Saved entries
----

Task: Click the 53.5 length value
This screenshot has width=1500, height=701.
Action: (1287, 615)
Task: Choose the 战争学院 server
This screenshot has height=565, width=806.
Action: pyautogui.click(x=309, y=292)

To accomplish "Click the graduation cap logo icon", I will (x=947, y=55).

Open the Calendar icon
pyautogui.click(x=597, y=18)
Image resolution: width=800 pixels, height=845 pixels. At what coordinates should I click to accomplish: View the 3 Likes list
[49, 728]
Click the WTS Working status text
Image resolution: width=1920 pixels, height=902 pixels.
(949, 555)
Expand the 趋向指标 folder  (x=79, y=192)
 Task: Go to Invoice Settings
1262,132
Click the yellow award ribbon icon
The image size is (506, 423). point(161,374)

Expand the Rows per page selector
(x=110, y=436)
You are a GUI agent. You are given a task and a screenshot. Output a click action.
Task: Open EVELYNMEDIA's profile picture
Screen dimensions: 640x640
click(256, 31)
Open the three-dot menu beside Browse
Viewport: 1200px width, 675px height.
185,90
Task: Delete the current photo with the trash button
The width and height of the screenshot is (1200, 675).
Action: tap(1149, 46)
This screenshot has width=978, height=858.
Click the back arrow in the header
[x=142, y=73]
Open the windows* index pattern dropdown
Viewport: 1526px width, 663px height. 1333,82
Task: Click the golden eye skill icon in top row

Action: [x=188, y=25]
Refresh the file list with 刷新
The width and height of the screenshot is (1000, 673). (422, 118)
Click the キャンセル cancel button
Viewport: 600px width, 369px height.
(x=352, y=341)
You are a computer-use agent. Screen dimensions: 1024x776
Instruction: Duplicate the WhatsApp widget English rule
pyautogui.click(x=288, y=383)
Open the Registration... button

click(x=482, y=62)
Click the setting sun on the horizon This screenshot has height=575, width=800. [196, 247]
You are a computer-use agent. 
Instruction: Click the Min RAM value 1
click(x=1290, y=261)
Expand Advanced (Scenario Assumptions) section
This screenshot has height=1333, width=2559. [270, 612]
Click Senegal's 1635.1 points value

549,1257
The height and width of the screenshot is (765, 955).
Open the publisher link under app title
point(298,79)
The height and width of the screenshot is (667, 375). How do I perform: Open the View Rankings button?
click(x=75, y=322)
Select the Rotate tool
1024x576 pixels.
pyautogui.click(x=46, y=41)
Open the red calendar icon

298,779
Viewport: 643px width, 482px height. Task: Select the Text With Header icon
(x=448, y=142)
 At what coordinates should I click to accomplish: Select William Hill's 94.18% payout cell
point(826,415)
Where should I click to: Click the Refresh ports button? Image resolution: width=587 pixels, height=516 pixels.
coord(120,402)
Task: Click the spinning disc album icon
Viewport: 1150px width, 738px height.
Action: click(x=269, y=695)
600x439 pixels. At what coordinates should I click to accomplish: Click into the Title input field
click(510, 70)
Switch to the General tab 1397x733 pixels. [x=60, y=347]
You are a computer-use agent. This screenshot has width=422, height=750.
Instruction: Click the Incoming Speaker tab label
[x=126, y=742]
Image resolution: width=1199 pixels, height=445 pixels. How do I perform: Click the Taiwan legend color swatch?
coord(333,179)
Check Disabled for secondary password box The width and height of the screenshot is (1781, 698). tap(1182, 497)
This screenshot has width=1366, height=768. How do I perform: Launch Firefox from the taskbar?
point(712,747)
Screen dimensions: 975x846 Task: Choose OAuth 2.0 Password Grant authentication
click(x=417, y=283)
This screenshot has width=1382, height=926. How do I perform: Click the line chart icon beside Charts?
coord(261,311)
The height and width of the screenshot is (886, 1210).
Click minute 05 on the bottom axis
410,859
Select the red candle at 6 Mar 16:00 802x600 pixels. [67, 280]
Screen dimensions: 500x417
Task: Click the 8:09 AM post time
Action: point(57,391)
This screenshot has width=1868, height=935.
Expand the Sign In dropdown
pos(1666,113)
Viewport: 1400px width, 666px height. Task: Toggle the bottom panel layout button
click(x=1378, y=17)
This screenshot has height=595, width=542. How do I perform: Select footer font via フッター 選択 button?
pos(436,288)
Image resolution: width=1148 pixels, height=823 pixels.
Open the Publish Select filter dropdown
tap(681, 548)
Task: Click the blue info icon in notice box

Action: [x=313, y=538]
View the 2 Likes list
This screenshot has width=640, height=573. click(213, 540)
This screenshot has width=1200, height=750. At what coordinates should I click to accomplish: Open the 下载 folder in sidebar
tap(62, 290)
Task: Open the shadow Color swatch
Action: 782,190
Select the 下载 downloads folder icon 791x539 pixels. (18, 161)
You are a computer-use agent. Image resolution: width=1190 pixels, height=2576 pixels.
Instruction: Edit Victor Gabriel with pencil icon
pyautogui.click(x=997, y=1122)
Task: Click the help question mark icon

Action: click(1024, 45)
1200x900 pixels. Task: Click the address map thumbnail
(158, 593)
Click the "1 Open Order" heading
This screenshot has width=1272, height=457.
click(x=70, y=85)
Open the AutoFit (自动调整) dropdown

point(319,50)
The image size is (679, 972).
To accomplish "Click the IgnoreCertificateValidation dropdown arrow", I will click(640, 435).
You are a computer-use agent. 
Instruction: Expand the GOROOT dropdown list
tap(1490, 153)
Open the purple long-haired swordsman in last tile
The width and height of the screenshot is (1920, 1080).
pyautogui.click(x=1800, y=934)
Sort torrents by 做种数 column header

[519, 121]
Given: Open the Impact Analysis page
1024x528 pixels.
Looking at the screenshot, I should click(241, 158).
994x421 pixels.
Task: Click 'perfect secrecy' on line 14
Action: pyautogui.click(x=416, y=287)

----

Show every line in the records above that contains the word "computer".

▸ TASK OUTPUT
You are a computer-use agent. Screen dimensions: 1024x776
You are a computer-use agent. 
You are a computer-use agent. This screenshot has width=422, height=750.
You are a computer-use agent. Image resolution: width=1190 pixels, height=2576 pixels.
You are a computer-use agent. 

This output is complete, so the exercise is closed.